= WORK TO BE COMPLETED =
Pictures are to be left out, and only the lines below starting at the one with "This screenshot has" and ending at the one with "1080x611 pixels." are to be reproduced, each exactly, both ends included.

= DATA PROVIDED =
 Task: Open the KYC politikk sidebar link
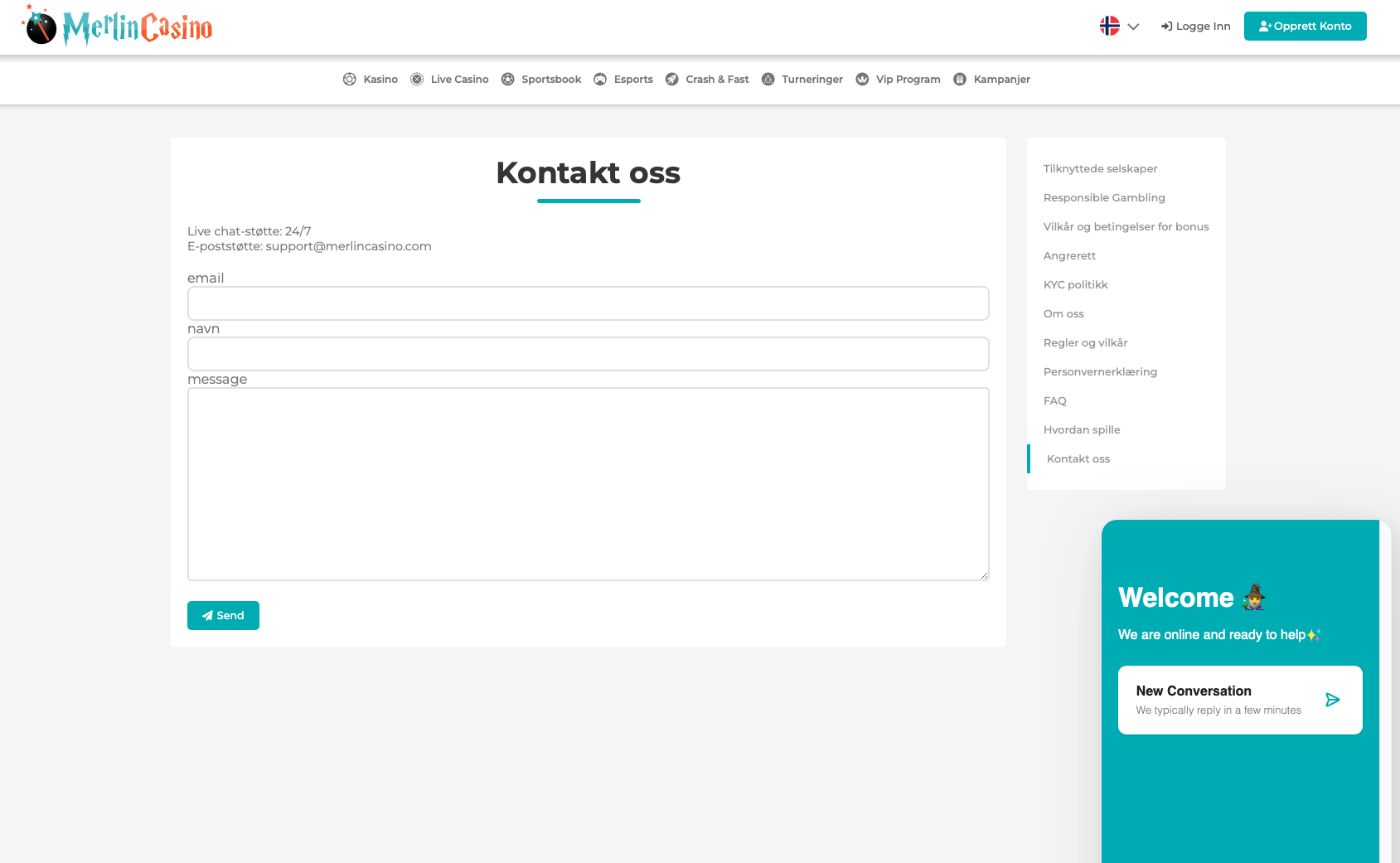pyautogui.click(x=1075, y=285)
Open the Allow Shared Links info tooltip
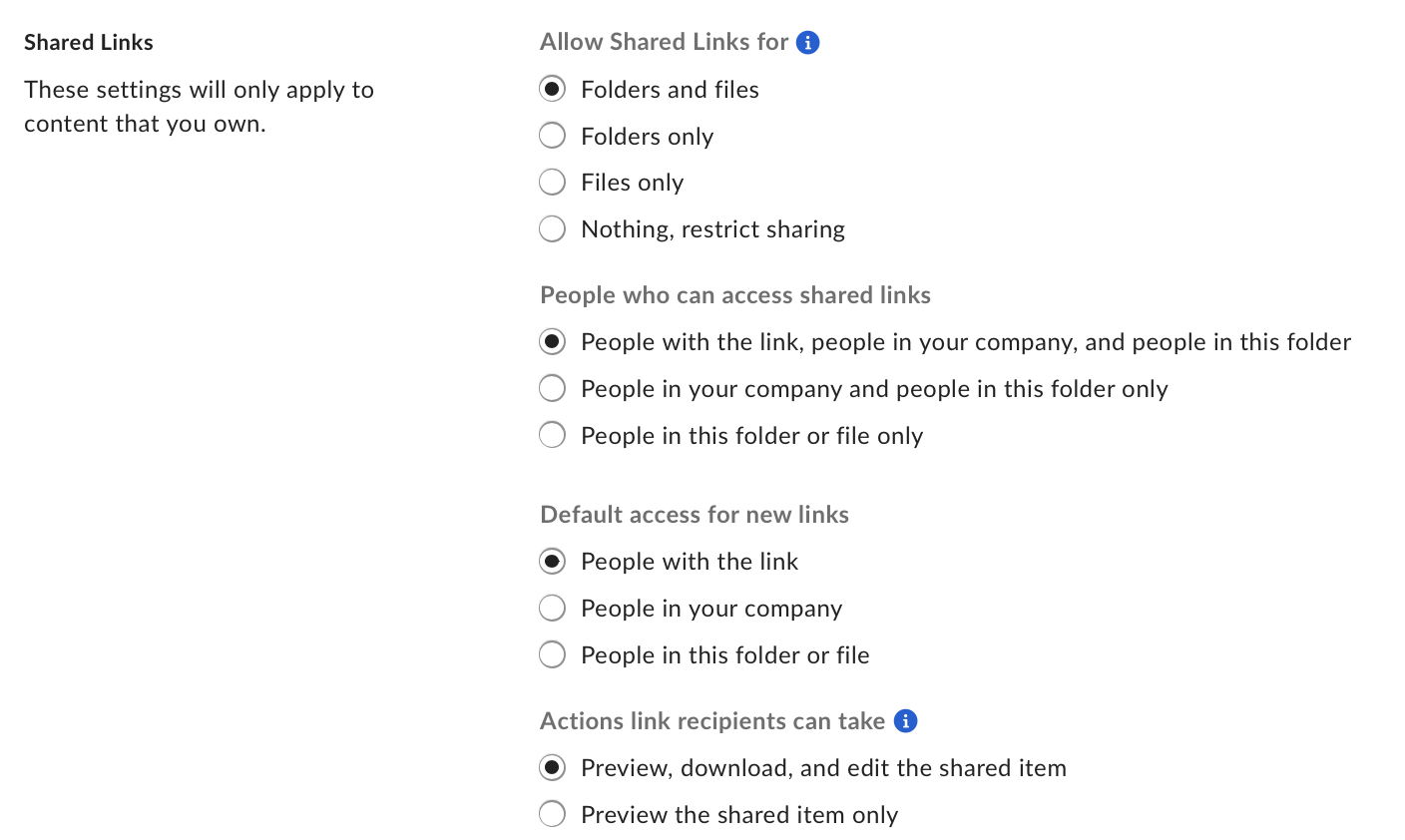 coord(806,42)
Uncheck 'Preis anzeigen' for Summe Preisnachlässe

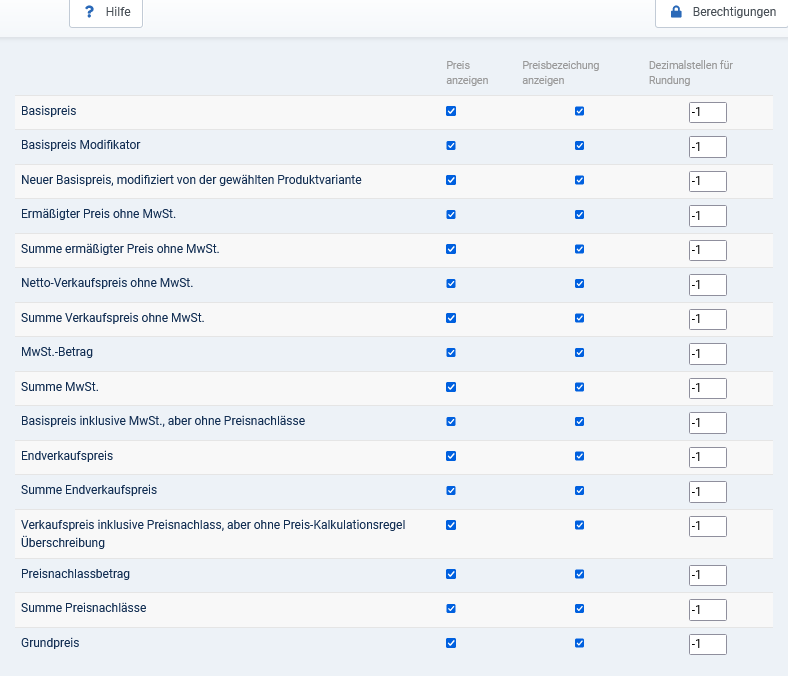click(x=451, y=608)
---
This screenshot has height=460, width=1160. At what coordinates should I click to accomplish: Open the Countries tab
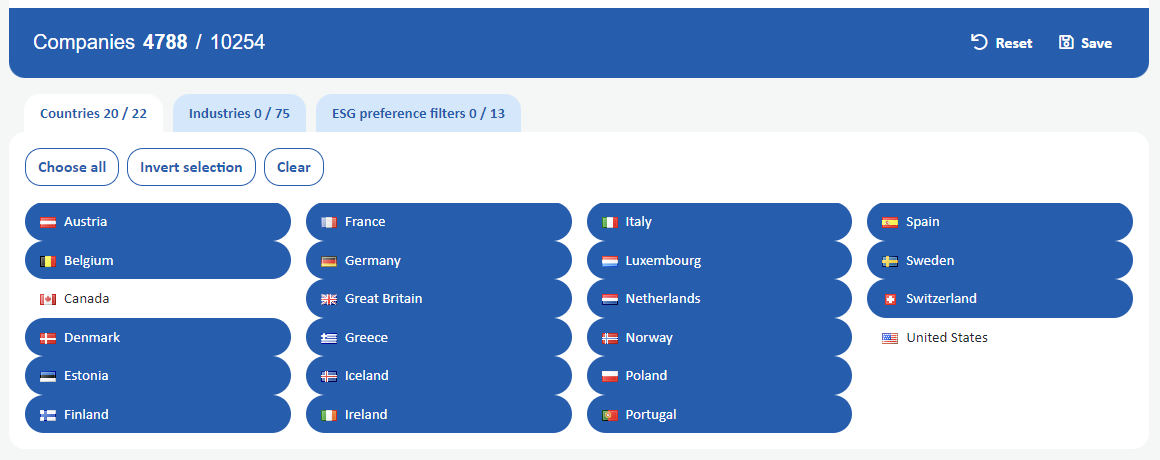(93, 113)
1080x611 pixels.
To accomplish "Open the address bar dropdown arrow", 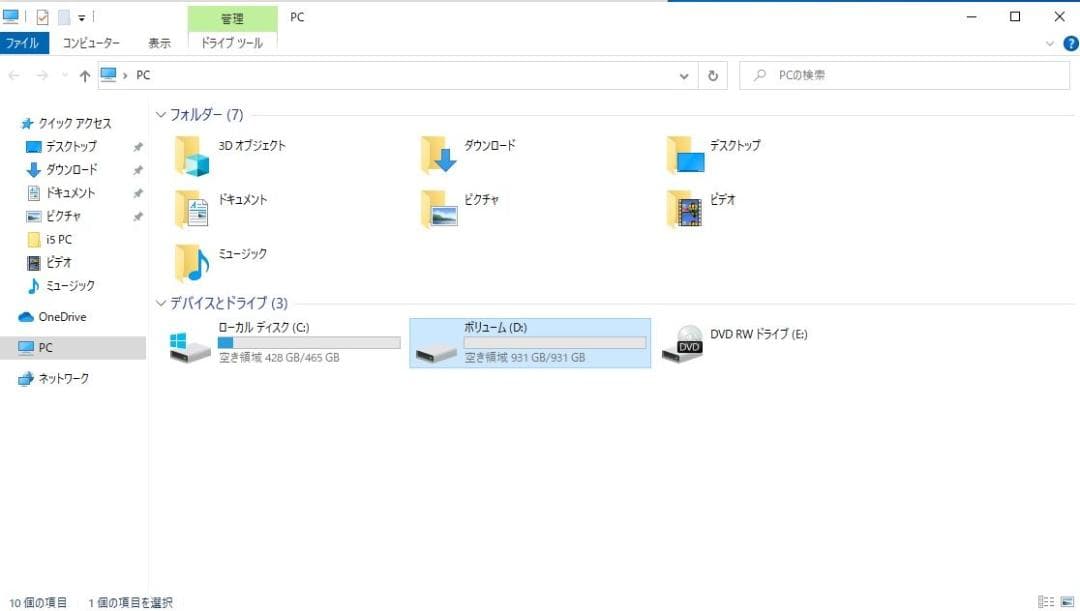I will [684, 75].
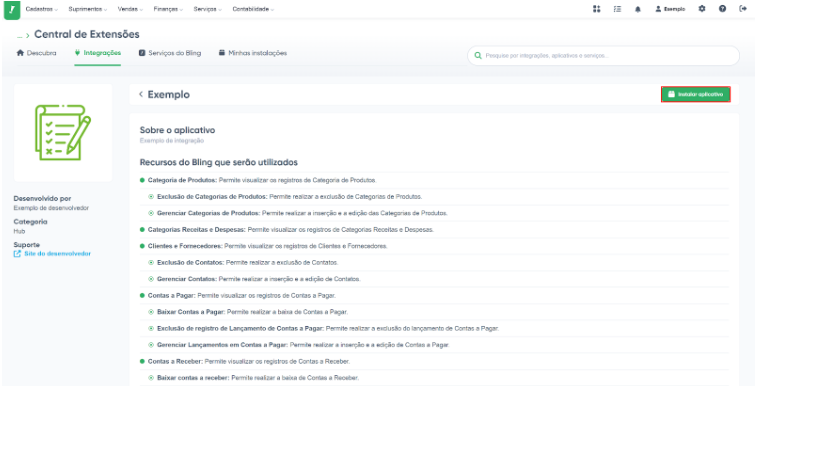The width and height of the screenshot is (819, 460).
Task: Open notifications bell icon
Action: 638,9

= COMPLETED TASK =
This screenshot has height=460, width=1160. At what coordinates should I click to accomplish: Open the Countries tab
(93, 113)
1080x611 pixels.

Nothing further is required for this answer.